In the summer of 1932 Robert Strong Woodward was driven by his hired man, Fabian Stone, up to Whitingham, Vermont, in his Nash Advanced Six touring car with all his painting essentials loaded into the rear seat. Fabian drove him around the town until he found a scene which satisfied him from the upper site of old Whitingham Village. Here Fabian lifted RSW into the rear seat and set him up to paint. After spending nearly the entire day working on the large 30 x 36 canvas of the vista before him, he returned to the Hiram Woodward studio in Buckland to put on finishing touches. When completed he had it photographed by Bert Ashworth, as was usual, and named it Mountains in Vermont.
But a problem arose. He was not satisfied with either the sky of this painting or its name. The sky in the original painting, with which he was dissatisfied, is shown in the first sepia photograph. This print was discovered at the Smithsonian Archives of American Art in Washington, DC, along with a second sepia print showing the sky repainted, and the addition of several cloud shadows on the mountains below. RSW had this revised painting photographed again and renamed as Mountains in Summer. The photographer was instructed to destroy the negative of the first print, an instruction he clearly disregarded. But RSW was still dissatisfied. There was apparently too much sky in the painting, so he had Fabian cut the large 30 x 36 painting down to a 27 x 30. Only then was it offered it up for sale.

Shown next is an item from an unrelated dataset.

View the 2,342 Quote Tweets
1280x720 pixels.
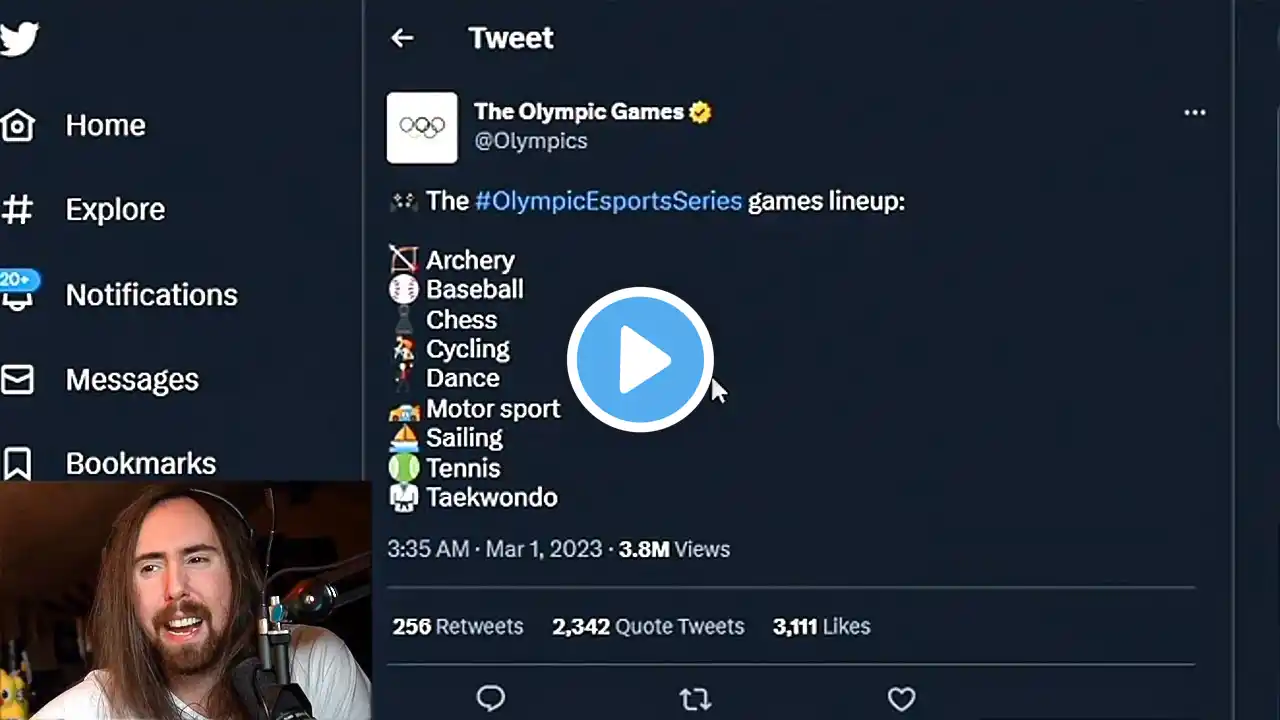click(x=648, y=627)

"I wish you would destroy this film. It is the one with larger cloud in the corner and the long narrow slanting cloud in the middle. It's the same canvas as this other print enclosed (which film of course save) with the sky painted over differently, and hill shadows added. In other words destroy this "B" film but save the "A" film. This latter is entitled Mountains In Summer
RSW comments on the sepia print (see below)
In the three photographic images above, note first, the sky as originally painted; second, the repainted sky; and third, the painting as cut down to 27 x 30. The final result was a handsome painting which was purchased many years later in 1952 by Mrs. Theodore Crowyn of Bernardston, to be hung in the Turners Falls Carnegie Library in memory of her sister, Edith Barber, a librarian there for 25 years. Mountains In Summer
, a true Woodward masterpiece, may be seen today by visiting the Carnegie Library in Turners Falls, Massachusetts.